Dataflow Analysis-Inspired Deep Learning for Efficient Vulnerability Detection

Published in ICSE, 2024

Recommended citation: Benjamin Steenhoek, Hongyang Gao, and Wei Le. 2024. Dataflow Analysis-Inspired Deep Learning for Efficient Vulnerability Detection. In 2024 IEEE/ACM 46th International Conference on Software Engineering (ICSE ’24), April 14–20, 2024, Lisbon, Portugal. ACM, New York, NY, USA, 13 pages. https://doi.org/10.48550/arXiv.2212.08108

We present DeepDFA, a dataflow analysis-inspired graph learning framework and an embedding technique that enables graph learning to simulate dataflow computation. We show that DeepDFA is both performant and efficient.

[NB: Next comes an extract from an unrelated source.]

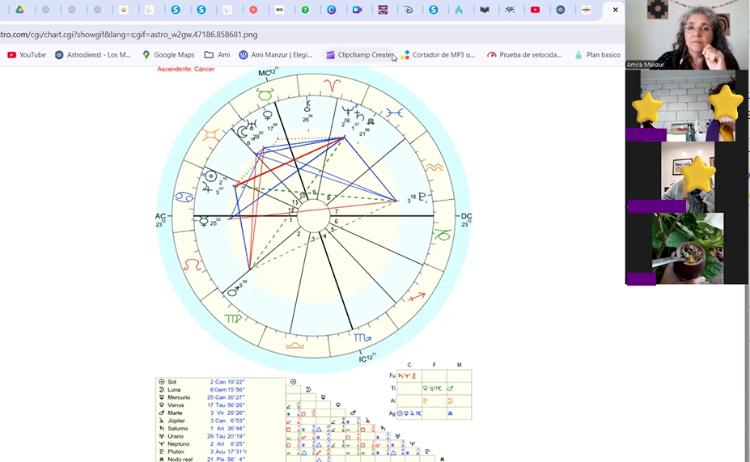The height and width of the screenshot is (462, 750).
Task: Select Amira Manzur's video thumbnail
Action: pos(686,35)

  • DeepDFA outperformed all non-transformer baselines.
  • It was trained in 9 minutes, 75x faster than the highest-performing baseline model.
  • When using only 50+ vulnerable and several hundreds of total examples as training data, the model retained the same performance as 100% of the dataset.
  • DeepDFA also generalized to real-world vulnerabilities in DbgBench; it detected 8.7 out of 17 vulnerabilities on average across folds and was able to distinguish between patched and buggy versions, while the highest-performing baseline models did not detect any vulnerabilities.
  • By combining DeepDFA with a large language model, we surpassed the state-of-the-art vulnerability detection performance on the Big-Vul dataset with 96.46 F1 score, 97.82 precision, and 95.14 recall.